Les chimpanzés maîtrisent ce comportement éducatif… bien mieux que nous
Et si on s'inspirait des chimpanzés pour mieux élever nos enfants ?
Depuis des décennies, on sait que les chimpanzés partagent avec nous une grande partie de leur patrimoine génétique. Leur intelligence, leur sensibilité et leur organisation sociale fascinent les chercheurs. Mais ces primates nous donnent aussi une leçon sur la parentalité. Car contrairement à ce que l'on pourrait croire, certains bébés humains grandissent dans des conditions émotionnelles parfois moins stables que les petits chimpanzés (séparations précoces, stress...).
Pendant quatre ans, la primatologue Éléonore Rolland, chercheuse à l'Institut Max Planck de Leipzig (en Allemagne), et à l'Institut des sciences cognitives du CNRS à Bron (dans le Rhône), a suivi de jeunes chimpanzés vivant en liberté dans le parc national de Taï, en Côte d'Ivoire. Elle a constaté que contrairement à ce que l'on observe chez les enfants humains, ces bébés singes ne présentent aucun signe d'attachement désorganisé (quand on constate des violences récurrentes de l'enfant envers la personne qui en prend soin). "Chez les humains, cela représente tout de même 23 % des enfants (il s'agit souvent d'enfants qui ont vécu un drame). Mais dans la réserve de Taï, nous n'avons constaté aucun comportement de ce type. Les chimpanzés en captivité peuvent développer un tel attachement, probablement en raison de l'absence d'une personne qui s'occupe d'eux en permanence. Dans la nature, la présence constante de la mère et d'une structure sociale semble les protéger", explique-t-elle dans son étude publiée dans la revue Nature Human Behaviour. Une découverte majeure, qui soulève des questions sur les bases émotionnelles de notre propre parentalité.

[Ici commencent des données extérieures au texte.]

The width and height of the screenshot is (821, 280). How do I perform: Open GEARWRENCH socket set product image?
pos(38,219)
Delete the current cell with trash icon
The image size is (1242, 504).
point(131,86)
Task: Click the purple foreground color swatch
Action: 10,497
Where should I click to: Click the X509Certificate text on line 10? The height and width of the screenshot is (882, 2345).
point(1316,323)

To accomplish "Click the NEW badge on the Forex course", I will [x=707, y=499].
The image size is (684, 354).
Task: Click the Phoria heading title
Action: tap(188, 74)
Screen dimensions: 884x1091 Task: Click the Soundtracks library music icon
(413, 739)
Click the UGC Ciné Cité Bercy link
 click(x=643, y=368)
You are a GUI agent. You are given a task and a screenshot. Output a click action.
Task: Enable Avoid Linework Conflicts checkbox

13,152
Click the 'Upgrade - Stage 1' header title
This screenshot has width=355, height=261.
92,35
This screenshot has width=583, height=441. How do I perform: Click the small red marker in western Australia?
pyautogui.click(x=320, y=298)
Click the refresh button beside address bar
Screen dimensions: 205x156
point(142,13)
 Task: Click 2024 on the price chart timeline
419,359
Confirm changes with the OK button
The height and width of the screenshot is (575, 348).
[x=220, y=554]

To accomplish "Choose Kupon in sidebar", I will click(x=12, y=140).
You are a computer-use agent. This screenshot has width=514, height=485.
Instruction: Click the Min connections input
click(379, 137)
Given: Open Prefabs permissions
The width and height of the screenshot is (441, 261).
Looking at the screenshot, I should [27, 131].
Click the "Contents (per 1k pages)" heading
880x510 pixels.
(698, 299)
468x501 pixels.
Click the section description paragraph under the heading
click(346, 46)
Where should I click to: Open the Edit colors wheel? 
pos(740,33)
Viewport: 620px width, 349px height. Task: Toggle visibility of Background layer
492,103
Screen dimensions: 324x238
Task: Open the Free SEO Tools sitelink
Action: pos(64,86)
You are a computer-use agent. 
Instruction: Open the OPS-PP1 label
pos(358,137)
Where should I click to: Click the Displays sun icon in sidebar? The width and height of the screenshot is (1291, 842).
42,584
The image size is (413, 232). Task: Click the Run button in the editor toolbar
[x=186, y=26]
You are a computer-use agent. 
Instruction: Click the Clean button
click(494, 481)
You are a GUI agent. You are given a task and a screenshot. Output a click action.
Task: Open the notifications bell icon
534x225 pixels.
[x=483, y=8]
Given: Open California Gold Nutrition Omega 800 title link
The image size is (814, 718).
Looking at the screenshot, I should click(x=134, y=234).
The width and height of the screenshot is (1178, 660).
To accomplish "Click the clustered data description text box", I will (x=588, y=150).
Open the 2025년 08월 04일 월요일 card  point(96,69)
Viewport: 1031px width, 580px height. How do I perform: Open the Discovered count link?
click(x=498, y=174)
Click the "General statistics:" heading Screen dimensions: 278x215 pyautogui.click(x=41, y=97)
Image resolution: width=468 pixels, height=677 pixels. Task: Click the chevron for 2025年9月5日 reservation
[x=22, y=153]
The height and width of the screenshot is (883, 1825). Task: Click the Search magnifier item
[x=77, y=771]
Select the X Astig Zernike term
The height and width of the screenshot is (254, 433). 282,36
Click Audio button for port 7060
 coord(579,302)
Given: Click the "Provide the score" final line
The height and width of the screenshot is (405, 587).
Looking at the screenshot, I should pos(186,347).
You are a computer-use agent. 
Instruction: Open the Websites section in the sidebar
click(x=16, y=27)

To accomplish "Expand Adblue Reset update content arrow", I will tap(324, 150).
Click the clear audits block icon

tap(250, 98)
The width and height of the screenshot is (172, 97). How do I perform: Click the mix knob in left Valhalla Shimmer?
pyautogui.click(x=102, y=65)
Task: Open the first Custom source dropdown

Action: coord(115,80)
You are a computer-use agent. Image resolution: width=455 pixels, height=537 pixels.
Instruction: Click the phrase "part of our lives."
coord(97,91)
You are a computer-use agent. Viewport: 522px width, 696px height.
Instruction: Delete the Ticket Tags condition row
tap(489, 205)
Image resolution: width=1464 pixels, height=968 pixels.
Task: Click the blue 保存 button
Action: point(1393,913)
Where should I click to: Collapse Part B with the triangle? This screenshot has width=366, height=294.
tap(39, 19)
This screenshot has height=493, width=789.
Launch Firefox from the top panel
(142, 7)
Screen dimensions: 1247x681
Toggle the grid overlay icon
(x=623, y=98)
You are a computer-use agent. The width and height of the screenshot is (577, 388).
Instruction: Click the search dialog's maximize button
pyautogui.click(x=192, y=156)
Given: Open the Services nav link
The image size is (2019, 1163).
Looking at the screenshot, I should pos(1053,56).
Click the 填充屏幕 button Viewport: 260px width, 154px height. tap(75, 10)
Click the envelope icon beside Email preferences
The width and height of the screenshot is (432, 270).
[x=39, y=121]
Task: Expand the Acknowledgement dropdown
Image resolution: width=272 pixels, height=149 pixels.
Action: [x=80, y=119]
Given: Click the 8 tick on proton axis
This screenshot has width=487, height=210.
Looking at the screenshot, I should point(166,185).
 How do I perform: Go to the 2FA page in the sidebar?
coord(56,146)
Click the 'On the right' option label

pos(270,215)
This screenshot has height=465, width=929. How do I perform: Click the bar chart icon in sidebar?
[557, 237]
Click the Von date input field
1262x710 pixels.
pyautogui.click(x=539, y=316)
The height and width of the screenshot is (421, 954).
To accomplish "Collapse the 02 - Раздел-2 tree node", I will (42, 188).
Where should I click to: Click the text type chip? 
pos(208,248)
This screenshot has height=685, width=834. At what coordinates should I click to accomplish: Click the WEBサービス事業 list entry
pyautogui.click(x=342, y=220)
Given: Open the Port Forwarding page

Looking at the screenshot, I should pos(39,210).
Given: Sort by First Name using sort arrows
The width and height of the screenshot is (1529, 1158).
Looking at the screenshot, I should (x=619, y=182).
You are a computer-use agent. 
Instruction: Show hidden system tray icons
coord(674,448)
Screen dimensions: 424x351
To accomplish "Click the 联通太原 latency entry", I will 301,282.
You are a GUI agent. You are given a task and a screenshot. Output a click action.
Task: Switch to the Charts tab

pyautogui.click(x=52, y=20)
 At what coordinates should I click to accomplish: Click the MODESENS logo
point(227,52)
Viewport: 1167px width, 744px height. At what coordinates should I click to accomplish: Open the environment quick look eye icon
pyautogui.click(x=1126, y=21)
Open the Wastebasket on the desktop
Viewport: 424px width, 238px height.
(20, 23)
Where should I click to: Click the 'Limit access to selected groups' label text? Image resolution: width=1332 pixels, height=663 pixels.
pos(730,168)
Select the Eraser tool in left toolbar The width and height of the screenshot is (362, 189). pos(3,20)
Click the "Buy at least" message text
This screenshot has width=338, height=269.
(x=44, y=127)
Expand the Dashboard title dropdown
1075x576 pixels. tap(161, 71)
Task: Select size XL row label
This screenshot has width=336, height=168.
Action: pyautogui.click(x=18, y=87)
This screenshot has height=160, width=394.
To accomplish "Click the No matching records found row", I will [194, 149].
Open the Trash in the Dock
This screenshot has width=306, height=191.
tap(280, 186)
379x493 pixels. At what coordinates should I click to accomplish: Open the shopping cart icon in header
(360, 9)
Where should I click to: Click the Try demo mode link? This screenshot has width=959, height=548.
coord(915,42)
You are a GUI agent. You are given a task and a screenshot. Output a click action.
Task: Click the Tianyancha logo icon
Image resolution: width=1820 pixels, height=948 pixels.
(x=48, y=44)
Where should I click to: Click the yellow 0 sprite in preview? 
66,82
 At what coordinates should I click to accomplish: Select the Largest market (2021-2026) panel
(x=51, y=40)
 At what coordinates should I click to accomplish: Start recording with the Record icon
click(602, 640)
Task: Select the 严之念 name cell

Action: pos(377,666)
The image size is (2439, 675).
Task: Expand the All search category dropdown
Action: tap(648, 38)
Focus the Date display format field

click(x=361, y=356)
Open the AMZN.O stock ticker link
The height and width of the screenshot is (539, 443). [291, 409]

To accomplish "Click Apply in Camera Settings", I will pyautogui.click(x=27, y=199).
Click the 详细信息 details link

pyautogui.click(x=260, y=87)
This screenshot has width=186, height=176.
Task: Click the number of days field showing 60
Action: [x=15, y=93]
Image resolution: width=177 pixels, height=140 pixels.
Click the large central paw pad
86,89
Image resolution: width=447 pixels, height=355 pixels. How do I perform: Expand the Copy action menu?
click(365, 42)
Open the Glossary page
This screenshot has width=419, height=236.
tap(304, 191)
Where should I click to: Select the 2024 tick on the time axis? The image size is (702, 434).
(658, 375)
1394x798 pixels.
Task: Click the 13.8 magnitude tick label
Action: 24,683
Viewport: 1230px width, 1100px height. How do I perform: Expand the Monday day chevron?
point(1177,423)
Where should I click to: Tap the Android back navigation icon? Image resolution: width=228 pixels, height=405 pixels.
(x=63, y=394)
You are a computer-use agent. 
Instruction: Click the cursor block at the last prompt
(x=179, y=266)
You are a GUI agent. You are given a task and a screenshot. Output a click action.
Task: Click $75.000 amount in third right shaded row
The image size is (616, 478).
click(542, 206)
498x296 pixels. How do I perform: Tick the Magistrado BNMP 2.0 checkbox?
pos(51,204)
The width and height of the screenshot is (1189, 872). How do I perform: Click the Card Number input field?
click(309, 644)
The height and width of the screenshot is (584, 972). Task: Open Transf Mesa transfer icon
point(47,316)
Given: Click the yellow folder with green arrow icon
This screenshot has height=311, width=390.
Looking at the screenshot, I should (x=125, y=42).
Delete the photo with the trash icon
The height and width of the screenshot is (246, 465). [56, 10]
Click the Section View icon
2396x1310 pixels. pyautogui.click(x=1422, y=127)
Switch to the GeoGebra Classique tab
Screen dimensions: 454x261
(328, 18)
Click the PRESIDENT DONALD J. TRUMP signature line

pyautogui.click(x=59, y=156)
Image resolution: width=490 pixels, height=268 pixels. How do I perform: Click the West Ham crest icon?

Ce lien étroit entre la mère chimpanzé et son petit s'explique d'abord par une logique de survie. Dans la jungle, rester proche de sa mère, c'est éviter les prédateurs, bénéficier d'un abri, de soins, de protection et d'apprentissage. C'est pourquoi les petits passent presque tout leur temps collés à leur mère. Ils dorment ensemble, mangent ensemble, se déplacent ensemble. "Les jeunes sont ultra-dépendants jusqu'à leur cinq ou six ans. Ensuite, ils restent tout de même très attachés à leur mère jusqu'à leurs dix ou douze ans. À cet âge, les mâles restent dans le groupe, les femelles le quittent pour en trouver un nouveau et devenir mères à leur tour", précise la chercheuse. L'attachement est donc une nécessité vitale, ancrée dans le quotidien, sans interférence extérieure. D'autres chimpanzés montrent quant à eux un attachement plus sécurisant : ils explorent leur environnement avec confiance, tout en comptant sur leur mère en cas de besoin, et certains petits se distinguent par un comportement plus distant. Ils ont tendance à être plus indépendants et ne recherchent pas autant le réconfort de leur mère, et cela, indépendamment de leur âge. "On a donc un éventail assez large, qui ressemble à nos sociétés", commente la chercheuse.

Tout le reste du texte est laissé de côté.